El lunes fue un día dedicado a conocer el centro y la ciudad de Lieja gracias a la visita guiada de los alumnos anfitriones. El Collège Saint Louis es una escuela de secundaria con la que nuestro centro viene colaborando en proyectos Erasmus desde hace más de diez años. Por otra parte, la ciudad de Lieja, de casi 200.000 habitantes, está ubicada en la parte francófona del país, atravesada por el río Mosa, y en esta época destaca por su entrañable mercado navideño en la Place du Marché, donde dimos por finalizado el primer día de la aventura, no sin antes probar los excelentes gofres tradicionales de la ciudad.

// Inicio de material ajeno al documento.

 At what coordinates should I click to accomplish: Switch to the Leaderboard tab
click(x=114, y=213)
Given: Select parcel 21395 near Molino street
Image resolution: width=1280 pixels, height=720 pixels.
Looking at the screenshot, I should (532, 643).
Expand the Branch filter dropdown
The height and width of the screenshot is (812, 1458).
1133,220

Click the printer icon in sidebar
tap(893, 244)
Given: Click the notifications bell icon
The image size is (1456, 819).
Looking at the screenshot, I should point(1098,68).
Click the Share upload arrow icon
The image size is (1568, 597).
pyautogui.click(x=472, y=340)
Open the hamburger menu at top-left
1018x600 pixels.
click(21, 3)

El martes fue un día muy intenso, pues tocaba viajar a la capital, Bruselas, para visitar el Parlamento europeo. Allí visitamos, en primer lugar, el Parlamentarium, un espacio interactivo para conocer más acerca de la cooperación europea. Tras un breve descanso para comer, por fin pudimos entrar en el Hemiciclo, donde, antes de entrar al salón principal, tuvimos la suerte de conocer a una parlamentaria eslovaca que nos explicó su tarea en el parlamento y las rutinas de los eurodiputados. Sin duda, fue una excelente ocasión para adentrarnos en el corazón de la democracia europea.
La jornada del miércoles estuvo dedicada a conocer más el pasado de la ciudad, con la visita al Museo de la vida valona, que reconstruye la historia, las costumbres, las fiestas y los dialectos de las regiones valonas. Por la tarde, los alumnos dedicaron el tiempo libre a patinar sobre hielo y disfrutar de la ciudad.
El jueves fue otro día de excursión, pues estaba planificada la visita al Euro Space Centre, ubicado a una hora y media de la ciudad. Antes pudimos hacer una breve incursión en Redu, el pueblo del libro, aunque el frío persistente hizo que no la pudiésemos disfrutar como hubiésemos querido. Después de comer, visitamos el centro dedicado al espacio, una inmersión en la vida diaria de los astronautas: entrenamiento, juegos interactivos, simuladores, cine dinámico en 3D, planetario…; en definitiva, una fabulosa experiencia que todos recordaremos, especialmente quienes experimentamos la fuerza centrífuga en el simulador. Pero la aventura no terminó con la visita, pues, al comenzar el viaje de vuelta, el autobús se averió y tuvimos que esperar una hora y media hasta que llegara otro autocar para llevarnos a Lieja. En fin, un día agotador, pero muy estimulante.
Finalmente, llegó el viernes, día de despedidas. Por la mañana, visitamos el Museo de La Boverie, en el centro de la ciudad, donde pudimos adentrarnos en la figura del pintor local, Paul Delvaux. Ya entrada la tarde, alumnos, profesores y familias disfrutamos de la cena de clausura en la que recibimos el certificado de participación en esta increíble experiencia. Tras la cálida acogida y gratificante cena ofrecida por los padres de los alumnos belgas, llegó el momento de despedirnos, no sin antes agradecer la maravillosa ocasión que ofrecen los programas Erasmus para conocer y visitar otros países y sus respectivas culturas.